This invention relates to an infrared-transparent bi- or multicomponent chalcogenide glass based on selenium and germanium, as well as to optical fibers and optical elements made of such glass.
A general discussion of chalcogenide glasses is found in "Glass: Science and Technology", Uhlmann and Kreidl, Vol. 1, Glass-Forming Systems, pages 231-299, Academic Press, New York, 1983, with particular reference to germanium selenium glasses being found on pages 251-254.
These glasses are transparent at a wavelength range of between about 0.9 .mu.m and about 17 .mu.m for this reason, they are beneficially utilized in the infrared range, for example, for optical fibers for the transmission of CO.sub.2 laser light and for infrared detectors.

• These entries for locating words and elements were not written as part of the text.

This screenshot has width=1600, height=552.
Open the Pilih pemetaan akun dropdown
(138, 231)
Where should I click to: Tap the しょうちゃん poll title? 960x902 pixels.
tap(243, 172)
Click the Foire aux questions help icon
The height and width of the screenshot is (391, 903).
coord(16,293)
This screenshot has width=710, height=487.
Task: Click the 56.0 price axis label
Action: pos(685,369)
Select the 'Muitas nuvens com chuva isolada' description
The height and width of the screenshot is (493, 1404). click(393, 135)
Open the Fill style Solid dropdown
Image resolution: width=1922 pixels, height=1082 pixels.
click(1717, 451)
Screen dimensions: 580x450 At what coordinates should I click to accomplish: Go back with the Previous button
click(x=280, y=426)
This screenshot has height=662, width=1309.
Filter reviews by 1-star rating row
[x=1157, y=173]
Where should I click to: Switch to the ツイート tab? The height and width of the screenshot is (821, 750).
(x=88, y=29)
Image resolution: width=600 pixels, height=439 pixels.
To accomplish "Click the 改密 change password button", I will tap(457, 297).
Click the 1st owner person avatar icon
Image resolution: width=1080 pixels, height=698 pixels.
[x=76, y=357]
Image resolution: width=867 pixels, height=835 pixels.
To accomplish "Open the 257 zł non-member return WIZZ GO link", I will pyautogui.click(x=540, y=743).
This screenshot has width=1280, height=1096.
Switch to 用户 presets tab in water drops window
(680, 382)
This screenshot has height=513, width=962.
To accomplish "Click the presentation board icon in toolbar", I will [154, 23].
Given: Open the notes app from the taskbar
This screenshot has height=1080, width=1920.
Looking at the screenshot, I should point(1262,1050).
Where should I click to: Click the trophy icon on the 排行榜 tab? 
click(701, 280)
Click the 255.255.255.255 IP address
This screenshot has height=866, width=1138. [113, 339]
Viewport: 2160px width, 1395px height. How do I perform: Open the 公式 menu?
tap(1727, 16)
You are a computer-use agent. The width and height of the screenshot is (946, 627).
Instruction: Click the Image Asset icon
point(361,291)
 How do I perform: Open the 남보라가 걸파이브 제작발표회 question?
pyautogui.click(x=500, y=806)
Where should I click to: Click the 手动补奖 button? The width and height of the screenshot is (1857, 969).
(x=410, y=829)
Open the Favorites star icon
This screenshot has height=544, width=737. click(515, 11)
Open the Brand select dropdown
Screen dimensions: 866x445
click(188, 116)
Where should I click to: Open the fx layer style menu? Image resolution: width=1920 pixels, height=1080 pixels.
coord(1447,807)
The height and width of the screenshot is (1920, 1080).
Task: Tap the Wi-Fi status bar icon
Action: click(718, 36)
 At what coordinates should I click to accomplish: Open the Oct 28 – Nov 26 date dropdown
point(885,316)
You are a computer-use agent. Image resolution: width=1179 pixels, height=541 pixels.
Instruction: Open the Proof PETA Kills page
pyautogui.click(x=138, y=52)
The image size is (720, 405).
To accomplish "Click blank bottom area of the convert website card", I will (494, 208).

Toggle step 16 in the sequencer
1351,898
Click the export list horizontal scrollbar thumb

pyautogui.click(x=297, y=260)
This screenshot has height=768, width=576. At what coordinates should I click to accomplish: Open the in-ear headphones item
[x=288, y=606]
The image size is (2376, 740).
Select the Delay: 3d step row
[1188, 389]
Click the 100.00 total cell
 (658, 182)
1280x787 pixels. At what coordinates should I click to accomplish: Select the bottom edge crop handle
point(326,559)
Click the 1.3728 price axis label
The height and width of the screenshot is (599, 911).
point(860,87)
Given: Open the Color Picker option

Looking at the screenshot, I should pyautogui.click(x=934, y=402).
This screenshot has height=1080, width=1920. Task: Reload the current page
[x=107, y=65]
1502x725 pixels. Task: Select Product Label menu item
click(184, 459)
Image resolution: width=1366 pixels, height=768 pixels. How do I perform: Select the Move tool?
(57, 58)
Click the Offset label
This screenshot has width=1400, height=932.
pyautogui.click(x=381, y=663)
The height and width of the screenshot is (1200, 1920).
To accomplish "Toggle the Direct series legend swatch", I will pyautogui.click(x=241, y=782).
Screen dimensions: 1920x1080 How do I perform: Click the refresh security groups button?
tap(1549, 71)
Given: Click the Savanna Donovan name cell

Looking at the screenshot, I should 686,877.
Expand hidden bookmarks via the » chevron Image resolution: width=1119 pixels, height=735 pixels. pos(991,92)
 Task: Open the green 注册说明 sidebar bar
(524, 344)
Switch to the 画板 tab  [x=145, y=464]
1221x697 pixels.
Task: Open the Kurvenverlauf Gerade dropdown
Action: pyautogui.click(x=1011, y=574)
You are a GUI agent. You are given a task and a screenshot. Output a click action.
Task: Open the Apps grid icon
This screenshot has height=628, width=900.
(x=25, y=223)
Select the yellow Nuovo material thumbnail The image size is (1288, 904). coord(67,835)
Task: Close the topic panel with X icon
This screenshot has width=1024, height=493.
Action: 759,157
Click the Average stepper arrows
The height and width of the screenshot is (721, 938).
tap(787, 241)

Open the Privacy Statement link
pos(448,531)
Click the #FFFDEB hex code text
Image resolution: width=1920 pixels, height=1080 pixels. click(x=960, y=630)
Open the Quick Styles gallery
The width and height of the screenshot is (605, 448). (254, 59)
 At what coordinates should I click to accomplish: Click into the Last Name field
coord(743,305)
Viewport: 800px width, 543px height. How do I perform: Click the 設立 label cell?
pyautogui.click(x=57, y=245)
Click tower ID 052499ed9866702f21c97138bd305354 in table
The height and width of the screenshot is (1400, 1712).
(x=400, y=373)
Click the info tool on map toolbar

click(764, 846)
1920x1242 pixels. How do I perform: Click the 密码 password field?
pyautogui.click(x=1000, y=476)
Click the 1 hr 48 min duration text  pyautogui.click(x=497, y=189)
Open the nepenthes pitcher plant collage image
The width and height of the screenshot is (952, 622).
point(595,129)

The conventional chalcogenide glasses, however, exhibit, at a wavelength of 12.8 .mu.m, an absorption due to contamination with traces of oxygen and resultant Ge-O lattice vibrations. The trailing end of this absorption band extends to the wavelength 10.6 .mu.m, so that this glass shows relatively high absorption losses in transmitting infrared radiation in the CO.sub.2 laser region.
According to DOS No. 1,621,015, the residual oxygen of the melt, introduced by the manufacturing process and by the starting compounds, can be removed by addition of a reducing agent, such as, for example, carbon or aluminum.
DOS No. 3,443,414 discloses a chalcogenide glass for optical fibers in the infrared region wherein this absorption band is likewise suppressed with aluminum, gallium, or indium.
Hilton et al. (Journal of Non-Crystalline Solids, 17:319-338 [1975]) mention, besides aluminum, also zirconium and copper. Silver, magnesium, and potassium chloride are described therein as being of low efficacy.
The above-mentioned doping media exhibit, in part, considerable drawbacks in the production of chalcogenide glasses. Carbon displays a relatively poor reactivity with respect to residual oxygen. Moreover, carbon tends to form agglomerates which, being light scattering centers, are disadvantageous especially in laser-optic applications.
Doping with aluminum is permissible only in very small amounts since aluminum has a strongly corrosive effect on the silica glass crucibles. As a consequence of corrosion, Si-O lattice vibrations are observed in the chalcogenide glass, the absorption band of which lies at about 9.5 .mu.m and thus exerts a deleterious influence on transmission at a wavelength of 10.6 .mu.m employed for the CO.sub.2 laser. Furthermore, the corrosion weakens the strength of the crucible and thus reduces plant safety which is of particular importance when producing chalcogenide glasses. Moreover, due to the strongly corrossive action of aluminum, the useful life of the silica glass crucibles is diminished, thereby resulting in an increase in manufacturing costs.
The maximum aluminum addition of 100 ppm indicated in DOS No. 3,443,414, and the simultaneously required purity of the starting materials of 99.999%, are, in the final analysis, limits resulting from the corrosive property of aluminum.
Copper and zirconium dopants are effective only at relatively high concentration (1 to 2 atom %), whereby the physical and optical characteristics of the glass are materially altered.